One of the former Hollow Men, Travis Whitman, is receiving death threats and turns to an investigator named Joe Donovan to investigate. Formerly, Donovan had a team of "information brokers" that he worked with. Their company was known as "Albion", but they dispersed as the result of many personal and professional traumas. He manages to pull them together again, but all of them have various demons they are dealing with that make the current assignment challenging. Joe himself is obsessed with the idea of finding his young son, who was kidnapped and supposedly killed. There is some indication that may not be the case.
There is a lot going on in WHITE RIOT, and ultimately, that is why the book didn't work very well for me. There are three groups of people—the 70s radicals, Albion and the current NUP organization—and within each are several individuals who are facing various situations. There were far too many characters to focus on, with the result being a scattershot plot. It felt like everyone is being watched and that everyone was in some sort of jeopardy. It doesn't help that despite a high need for communication, almost nobody answers their mobile phones or else turns them off.
WHITE RIOT is the third book in the Joe Donovan series, and one which I believe would be difficult to comprehend without having the benefit of having read at least one of the earlier books. There is a lot of back story around the members of Albion that is important to understanding the issues that they are facing in the book, as well as the relationship dynamics.
Because the plot was too complicated, while lacking suspense, and there were too many characters with too many dilemmas, I found I wasn't very engaged by the book. The ending was meant to be surprising, but instead, it felt tacked on for effect. I much preferred the second book in the series, THE BONE MACHINE, which I found to be quite compelling. WHITE RIOT was a disappointment, and I'm not certain that I will continue with the series.
Martyn Waites may not be a household name yet in worldwide crime writing, but he weaves out thrillers magically. As the blurb by an equally unknown (for me) commenter in the book says, it grips, squeezes and won’t let go, sexual connotations aside. In the tradition of thrillers set in locales, Donovan’s Newcastle is as exotic as Wallander’s Ystad, Sveinsson’s Reykjavik and Boldt’s Seattle, brimming with urban tussles, contemporary mores, and societal problems.
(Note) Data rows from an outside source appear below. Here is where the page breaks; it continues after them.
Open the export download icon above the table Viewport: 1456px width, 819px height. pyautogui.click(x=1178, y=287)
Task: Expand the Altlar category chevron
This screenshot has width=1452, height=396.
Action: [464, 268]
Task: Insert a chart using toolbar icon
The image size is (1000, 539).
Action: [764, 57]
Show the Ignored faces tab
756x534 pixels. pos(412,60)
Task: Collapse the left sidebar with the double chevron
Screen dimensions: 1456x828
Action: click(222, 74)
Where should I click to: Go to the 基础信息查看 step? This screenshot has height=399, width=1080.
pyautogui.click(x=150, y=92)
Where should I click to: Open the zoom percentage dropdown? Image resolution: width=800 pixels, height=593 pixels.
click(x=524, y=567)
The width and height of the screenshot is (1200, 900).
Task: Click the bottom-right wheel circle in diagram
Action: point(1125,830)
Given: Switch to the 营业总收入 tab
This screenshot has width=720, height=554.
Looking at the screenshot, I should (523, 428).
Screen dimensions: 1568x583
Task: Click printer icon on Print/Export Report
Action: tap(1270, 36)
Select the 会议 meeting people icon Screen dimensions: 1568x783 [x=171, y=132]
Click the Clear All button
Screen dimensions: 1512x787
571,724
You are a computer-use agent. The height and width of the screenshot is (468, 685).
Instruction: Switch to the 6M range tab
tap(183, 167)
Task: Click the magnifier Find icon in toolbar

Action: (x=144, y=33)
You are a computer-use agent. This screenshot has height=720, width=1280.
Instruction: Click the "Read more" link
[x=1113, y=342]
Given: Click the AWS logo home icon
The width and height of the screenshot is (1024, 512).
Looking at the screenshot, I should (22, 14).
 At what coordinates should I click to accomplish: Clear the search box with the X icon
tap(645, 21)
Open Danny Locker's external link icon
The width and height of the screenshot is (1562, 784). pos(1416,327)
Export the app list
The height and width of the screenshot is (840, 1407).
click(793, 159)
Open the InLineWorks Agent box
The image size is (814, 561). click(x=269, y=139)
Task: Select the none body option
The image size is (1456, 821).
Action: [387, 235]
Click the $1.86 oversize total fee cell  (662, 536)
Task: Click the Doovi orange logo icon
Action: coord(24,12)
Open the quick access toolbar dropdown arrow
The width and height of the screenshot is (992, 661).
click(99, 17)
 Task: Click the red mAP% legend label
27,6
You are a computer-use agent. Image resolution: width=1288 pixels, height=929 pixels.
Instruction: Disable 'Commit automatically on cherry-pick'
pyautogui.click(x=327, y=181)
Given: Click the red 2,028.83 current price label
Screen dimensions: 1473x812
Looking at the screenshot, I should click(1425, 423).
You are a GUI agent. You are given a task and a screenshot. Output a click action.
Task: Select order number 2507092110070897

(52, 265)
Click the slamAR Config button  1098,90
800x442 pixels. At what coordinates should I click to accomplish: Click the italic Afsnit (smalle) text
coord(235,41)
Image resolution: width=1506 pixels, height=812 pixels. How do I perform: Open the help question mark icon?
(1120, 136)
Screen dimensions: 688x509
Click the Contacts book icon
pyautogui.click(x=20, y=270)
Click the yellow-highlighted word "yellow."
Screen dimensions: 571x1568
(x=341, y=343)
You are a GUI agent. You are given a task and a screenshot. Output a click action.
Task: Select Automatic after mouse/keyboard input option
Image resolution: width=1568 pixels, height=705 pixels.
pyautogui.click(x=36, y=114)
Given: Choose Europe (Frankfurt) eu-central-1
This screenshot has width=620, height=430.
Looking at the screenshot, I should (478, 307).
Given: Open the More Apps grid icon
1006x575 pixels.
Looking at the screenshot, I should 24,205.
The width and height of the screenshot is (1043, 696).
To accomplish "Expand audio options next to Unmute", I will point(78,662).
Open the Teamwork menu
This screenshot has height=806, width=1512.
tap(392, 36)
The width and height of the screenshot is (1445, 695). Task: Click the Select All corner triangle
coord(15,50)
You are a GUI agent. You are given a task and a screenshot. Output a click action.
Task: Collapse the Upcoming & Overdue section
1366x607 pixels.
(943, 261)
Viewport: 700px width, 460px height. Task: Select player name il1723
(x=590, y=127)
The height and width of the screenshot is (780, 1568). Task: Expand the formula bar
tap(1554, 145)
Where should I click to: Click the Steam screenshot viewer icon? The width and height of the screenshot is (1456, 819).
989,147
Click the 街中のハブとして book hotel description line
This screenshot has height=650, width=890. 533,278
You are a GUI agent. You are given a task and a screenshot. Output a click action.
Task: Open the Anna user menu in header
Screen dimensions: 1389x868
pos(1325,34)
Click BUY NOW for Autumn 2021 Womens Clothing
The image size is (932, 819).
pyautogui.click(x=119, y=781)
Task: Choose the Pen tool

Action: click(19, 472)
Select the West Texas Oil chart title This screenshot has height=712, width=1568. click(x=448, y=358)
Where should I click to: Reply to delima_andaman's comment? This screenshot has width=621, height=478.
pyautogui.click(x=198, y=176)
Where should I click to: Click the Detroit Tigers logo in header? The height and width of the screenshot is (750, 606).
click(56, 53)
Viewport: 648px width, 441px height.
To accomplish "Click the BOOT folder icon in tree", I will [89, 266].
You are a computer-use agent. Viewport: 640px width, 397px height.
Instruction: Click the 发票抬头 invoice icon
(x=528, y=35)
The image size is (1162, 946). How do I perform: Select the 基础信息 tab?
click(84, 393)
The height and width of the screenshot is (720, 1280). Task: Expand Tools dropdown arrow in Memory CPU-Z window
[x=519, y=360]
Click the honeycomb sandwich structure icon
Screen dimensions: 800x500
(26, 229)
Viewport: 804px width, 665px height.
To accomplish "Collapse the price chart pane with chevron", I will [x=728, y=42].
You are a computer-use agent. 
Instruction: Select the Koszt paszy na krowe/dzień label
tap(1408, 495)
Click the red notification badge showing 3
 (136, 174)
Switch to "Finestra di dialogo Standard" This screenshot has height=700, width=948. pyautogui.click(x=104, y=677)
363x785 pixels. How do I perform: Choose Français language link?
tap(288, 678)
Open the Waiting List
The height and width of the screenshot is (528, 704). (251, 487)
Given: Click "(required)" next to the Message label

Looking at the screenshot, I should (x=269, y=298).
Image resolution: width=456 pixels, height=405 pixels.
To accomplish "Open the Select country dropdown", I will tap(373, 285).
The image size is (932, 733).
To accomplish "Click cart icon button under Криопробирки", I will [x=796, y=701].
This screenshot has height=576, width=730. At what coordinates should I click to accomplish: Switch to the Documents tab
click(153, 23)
When an aged anarchist began receiving threatening phone calls from strangely familiar individuals, he doesn’t call the police, or hide, but calls Joe Donovan. Donovan, who gathers his life after a disastrous divorce and the breakup of his team Albion, begins to build the team up again, which consists of Jamal, Amar, and Peta. Old friends turn into bitter enemies, fanatical devotion turn deadly, and unchecked loyalty a cause for opportunity.
What makes Waites’s novel exciting is the use of language. Short, jarring phrases burst with action, livery, and excitement. It mimics that adrenaline rush in a chase, holds surprises, and enthrals. The action doesn’t ebb down quite. I also think that the multiple views were cleverly done though the subplot involving the search for Donovan’s son was lacking. Most importantly, Waites tackles race relations, religion, and ethnicity with deft and humanity.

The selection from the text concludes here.